Copy out each line of the material that includes the word "computer".

━━━━━━━━━━━━━━━━

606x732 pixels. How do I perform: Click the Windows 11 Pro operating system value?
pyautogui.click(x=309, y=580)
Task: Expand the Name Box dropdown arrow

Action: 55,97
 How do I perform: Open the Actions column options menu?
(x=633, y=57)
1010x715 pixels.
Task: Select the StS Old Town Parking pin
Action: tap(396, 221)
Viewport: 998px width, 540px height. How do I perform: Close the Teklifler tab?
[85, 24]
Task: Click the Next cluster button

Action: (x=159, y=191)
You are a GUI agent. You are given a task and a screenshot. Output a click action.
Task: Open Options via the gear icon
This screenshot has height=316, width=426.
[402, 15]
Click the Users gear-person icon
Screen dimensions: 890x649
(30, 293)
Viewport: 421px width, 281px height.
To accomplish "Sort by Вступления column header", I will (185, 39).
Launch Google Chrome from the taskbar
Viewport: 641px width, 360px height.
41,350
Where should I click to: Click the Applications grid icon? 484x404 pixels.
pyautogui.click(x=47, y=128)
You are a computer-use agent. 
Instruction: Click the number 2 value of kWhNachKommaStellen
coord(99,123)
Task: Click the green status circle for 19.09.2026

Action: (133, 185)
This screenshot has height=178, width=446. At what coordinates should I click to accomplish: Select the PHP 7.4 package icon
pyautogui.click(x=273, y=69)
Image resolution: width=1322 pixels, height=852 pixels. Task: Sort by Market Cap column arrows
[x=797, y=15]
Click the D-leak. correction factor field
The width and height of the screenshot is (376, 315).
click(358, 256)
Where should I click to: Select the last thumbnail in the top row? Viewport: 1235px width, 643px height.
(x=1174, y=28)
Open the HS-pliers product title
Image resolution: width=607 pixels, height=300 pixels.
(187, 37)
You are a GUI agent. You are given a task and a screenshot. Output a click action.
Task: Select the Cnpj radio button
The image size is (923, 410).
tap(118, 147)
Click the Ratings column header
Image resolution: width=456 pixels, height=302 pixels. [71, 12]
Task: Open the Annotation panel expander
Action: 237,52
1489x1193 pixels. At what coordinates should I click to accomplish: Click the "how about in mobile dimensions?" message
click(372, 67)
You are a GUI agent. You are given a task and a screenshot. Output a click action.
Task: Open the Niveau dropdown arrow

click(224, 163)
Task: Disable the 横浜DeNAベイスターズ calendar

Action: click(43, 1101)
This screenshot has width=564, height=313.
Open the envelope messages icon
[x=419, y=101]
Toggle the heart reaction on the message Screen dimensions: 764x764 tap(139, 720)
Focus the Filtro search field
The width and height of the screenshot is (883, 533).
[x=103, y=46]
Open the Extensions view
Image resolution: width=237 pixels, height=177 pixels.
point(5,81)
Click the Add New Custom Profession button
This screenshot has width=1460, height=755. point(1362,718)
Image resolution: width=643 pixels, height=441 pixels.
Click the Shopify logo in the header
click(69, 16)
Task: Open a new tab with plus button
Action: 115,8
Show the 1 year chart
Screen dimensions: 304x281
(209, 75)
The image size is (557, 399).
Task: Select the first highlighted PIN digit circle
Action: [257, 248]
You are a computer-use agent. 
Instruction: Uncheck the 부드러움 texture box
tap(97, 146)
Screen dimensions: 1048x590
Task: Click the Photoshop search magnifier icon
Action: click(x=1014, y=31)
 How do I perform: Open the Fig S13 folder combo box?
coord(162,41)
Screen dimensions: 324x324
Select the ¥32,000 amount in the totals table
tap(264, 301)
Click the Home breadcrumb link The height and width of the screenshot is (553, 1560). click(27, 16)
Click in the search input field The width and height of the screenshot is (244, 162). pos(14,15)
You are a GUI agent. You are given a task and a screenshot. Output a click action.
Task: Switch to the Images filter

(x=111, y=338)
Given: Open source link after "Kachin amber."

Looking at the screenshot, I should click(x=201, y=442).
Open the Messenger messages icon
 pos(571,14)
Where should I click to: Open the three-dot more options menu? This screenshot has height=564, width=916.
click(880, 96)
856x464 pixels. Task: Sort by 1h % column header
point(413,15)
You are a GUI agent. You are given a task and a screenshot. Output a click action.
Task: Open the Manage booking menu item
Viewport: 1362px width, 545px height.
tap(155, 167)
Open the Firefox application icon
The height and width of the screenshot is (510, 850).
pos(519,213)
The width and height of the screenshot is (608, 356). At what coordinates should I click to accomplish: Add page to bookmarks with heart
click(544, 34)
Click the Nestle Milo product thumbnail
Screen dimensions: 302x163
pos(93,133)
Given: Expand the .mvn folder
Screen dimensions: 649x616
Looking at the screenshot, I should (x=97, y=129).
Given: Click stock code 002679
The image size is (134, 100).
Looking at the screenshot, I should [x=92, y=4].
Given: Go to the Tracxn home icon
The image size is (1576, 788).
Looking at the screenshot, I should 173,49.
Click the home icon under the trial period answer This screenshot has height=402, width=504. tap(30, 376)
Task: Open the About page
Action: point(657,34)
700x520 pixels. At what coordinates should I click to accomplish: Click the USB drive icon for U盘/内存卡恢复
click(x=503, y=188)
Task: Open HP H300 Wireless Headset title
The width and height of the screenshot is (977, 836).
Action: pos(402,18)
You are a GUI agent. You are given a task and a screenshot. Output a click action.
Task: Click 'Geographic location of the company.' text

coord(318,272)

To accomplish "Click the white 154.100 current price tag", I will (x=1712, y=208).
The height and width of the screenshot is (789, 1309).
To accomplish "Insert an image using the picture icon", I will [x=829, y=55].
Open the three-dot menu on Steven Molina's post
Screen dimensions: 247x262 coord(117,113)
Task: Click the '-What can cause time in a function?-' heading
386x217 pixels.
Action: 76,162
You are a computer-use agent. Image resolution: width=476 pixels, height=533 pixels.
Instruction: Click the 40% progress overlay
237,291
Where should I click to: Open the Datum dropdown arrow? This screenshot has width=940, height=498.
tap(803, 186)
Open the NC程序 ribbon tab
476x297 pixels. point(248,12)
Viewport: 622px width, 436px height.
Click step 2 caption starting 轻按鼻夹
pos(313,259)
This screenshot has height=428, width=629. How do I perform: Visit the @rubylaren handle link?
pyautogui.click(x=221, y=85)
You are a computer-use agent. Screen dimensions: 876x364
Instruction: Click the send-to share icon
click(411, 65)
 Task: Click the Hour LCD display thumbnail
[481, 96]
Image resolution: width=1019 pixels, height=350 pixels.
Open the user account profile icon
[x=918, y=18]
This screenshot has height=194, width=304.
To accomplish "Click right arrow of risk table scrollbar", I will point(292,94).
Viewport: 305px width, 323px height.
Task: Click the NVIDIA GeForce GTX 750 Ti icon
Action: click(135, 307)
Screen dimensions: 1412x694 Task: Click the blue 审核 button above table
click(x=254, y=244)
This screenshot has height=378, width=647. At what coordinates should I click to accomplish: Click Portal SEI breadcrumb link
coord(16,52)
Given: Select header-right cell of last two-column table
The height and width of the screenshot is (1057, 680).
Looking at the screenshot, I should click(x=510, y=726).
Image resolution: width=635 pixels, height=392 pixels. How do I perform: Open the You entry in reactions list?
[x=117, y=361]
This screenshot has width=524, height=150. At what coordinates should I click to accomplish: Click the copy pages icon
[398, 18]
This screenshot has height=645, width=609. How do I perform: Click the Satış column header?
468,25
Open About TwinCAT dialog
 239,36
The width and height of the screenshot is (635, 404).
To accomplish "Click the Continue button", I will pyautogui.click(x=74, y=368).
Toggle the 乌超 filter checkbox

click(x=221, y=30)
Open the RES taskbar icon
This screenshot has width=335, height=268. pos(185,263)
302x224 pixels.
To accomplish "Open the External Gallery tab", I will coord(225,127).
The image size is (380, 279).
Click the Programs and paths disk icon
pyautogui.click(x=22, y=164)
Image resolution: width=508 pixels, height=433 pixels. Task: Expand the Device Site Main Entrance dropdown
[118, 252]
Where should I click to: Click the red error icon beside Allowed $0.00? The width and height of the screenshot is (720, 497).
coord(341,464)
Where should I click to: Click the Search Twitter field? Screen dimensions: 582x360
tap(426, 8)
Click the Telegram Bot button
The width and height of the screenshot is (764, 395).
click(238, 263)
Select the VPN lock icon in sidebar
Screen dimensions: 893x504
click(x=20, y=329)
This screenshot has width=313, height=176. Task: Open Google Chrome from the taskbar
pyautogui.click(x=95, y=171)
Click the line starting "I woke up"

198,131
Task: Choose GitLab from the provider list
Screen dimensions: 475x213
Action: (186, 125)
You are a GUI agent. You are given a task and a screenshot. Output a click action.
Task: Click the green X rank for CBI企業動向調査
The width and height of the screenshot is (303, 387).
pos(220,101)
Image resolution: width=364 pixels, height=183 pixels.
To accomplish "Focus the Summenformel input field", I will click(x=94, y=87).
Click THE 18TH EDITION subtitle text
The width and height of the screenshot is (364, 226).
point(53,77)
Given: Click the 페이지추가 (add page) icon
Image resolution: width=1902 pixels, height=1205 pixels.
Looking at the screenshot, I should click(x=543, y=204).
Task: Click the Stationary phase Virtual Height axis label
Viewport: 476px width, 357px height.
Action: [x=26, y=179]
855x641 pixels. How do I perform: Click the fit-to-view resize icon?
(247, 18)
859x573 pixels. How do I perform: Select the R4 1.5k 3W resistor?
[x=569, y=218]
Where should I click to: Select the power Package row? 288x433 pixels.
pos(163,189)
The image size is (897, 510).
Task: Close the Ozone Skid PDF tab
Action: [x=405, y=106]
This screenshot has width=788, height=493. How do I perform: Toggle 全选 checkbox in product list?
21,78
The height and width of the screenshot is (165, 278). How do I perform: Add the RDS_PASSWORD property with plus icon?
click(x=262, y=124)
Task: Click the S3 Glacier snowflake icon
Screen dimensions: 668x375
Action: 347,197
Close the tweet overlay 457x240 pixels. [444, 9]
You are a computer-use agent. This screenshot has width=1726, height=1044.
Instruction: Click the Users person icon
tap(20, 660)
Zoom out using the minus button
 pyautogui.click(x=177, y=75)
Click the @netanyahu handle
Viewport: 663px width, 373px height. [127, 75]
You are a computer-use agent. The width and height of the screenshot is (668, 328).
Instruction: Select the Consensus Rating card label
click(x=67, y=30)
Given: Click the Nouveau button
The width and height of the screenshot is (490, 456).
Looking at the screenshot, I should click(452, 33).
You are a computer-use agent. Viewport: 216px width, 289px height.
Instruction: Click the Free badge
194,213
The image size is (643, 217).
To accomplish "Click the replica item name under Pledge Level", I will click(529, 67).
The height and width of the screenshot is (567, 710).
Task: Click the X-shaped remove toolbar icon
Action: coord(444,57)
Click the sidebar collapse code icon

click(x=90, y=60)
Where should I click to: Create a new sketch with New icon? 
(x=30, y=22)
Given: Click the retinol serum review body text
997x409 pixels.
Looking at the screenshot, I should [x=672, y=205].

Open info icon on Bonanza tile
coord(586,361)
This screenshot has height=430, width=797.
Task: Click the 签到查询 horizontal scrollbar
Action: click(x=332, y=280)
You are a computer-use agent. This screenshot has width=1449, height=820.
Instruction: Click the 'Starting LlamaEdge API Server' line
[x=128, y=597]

━━━━━━━━━━━━━━━━

**EXERCISE RESPONSE**:
You are a computer-use agent. 
You are a computer-use agent. 
You are a computer-use agent. Image resolution: width=476 pixels, height=533 pixels.
You are a computer-use agent. Screen dimensions: 876x364
You are a computer-use agent. This screenshot has width=1726, height=1044.
You are a computer-use agent. The width and height of the screenshot is (668, 328).
You are a computer-use agent. Viewport: 216px width, 289px height.
You are a computer-use agent. This screenshot has width=1449, height=820.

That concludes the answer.